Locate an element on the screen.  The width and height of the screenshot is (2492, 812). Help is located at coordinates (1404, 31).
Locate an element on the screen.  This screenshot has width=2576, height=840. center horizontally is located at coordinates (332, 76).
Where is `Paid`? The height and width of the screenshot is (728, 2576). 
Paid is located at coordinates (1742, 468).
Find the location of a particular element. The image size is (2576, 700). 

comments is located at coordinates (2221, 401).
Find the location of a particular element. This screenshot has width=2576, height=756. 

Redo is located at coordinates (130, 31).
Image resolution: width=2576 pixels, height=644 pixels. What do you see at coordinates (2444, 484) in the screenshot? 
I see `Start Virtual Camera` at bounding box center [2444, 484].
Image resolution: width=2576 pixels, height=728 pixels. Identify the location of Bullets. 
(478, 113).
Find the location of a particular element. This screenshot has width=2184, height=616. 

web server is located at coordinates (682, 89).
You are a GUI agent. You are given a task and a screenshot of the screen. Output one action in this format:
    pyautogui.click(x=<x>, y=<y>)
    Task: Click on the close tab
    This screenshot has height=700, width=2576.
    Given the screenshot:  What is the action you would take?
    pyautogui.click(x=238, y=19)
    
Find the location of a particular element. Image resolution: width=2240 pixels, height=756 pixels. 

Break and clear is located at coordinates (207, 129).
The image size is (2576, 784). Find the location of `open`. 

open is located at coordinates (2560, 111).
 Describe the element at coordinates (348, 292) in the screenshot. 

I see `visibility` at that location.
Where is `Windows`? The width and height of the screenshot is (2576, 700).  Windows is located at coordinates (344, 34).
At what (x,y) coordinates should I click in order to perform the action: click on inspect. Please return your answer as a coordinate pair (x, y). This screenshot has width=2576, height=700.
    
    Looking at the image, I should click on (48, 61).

# [Work to do]
Copy out all of the items above word for word, keeping them in the same order.

# [Exercise response]
Locate an element on the screen.  The width and height of the screenshot is (2492, 812). Help is located at coordinates (1404, 31).
Locate an element on the screen.  This screenshot has width=2576, height=840. center horizontally is located at coordinates (332, 76).
Where is `Paid`? The height and width of the screenshot is (728, 2576). 
Paid is located at coordinates (1742, 468).
Find the location of a particular element. The image size is (2576, 700). 

comments is located at coordinates (2221, 401).
Find the location of a particular element. This screenshot has width=2576, height=756. 

Redo is located at coordinates (130, 31).
Image resolution: width=2576 pixels, height=644 pixels. What do you see at coordinates (2444, 484) in the screenshot? 
I see `Start Virtual Camera` at bounding box center [2444, 484].
Image resolution: width=2576 pixels, height=728 pixels. Identify the location of Bullets. 
(478, 113).
Find the location of a particular element. This screenshot has width=2184, height=616. 

web server is located at coordinates (682, 89).
You are a GUI agent. You are given a task and a screenshot of the screen. Output one action in this format:
    pyautogui.click(x=<x>, y=<y>)
    Task: Click on the close tab
    This screenshot has height=700, width=2576.
    Given the screenshot:  What is the action you would take?
    pyautogui.click(x=238, y=19)
    
Find the location of a particular element. Image resolution: width=2240 pixels, height=756 pixels. 

Break and clear is located at coordinates (207, 129).
The image size is (2576, 784). Find the location of `open`. 

open is located at coordinates (2560, 111).
 Describe the element at coordinates (348, 292) in the screenshot. 

I see `visibility` at that location.
Where is `Windows`? The width and height of the screenshot is (2576, 700).  Windows is located at coordinates (344, 34).
At what (x,y) coordinates should I click in order to perform the action: click on inspect. Please return your answer as a coordinate pair (x, y). This screenshot has width=2576, height=700.
    
    Looking at the image, I should click on (48, 61).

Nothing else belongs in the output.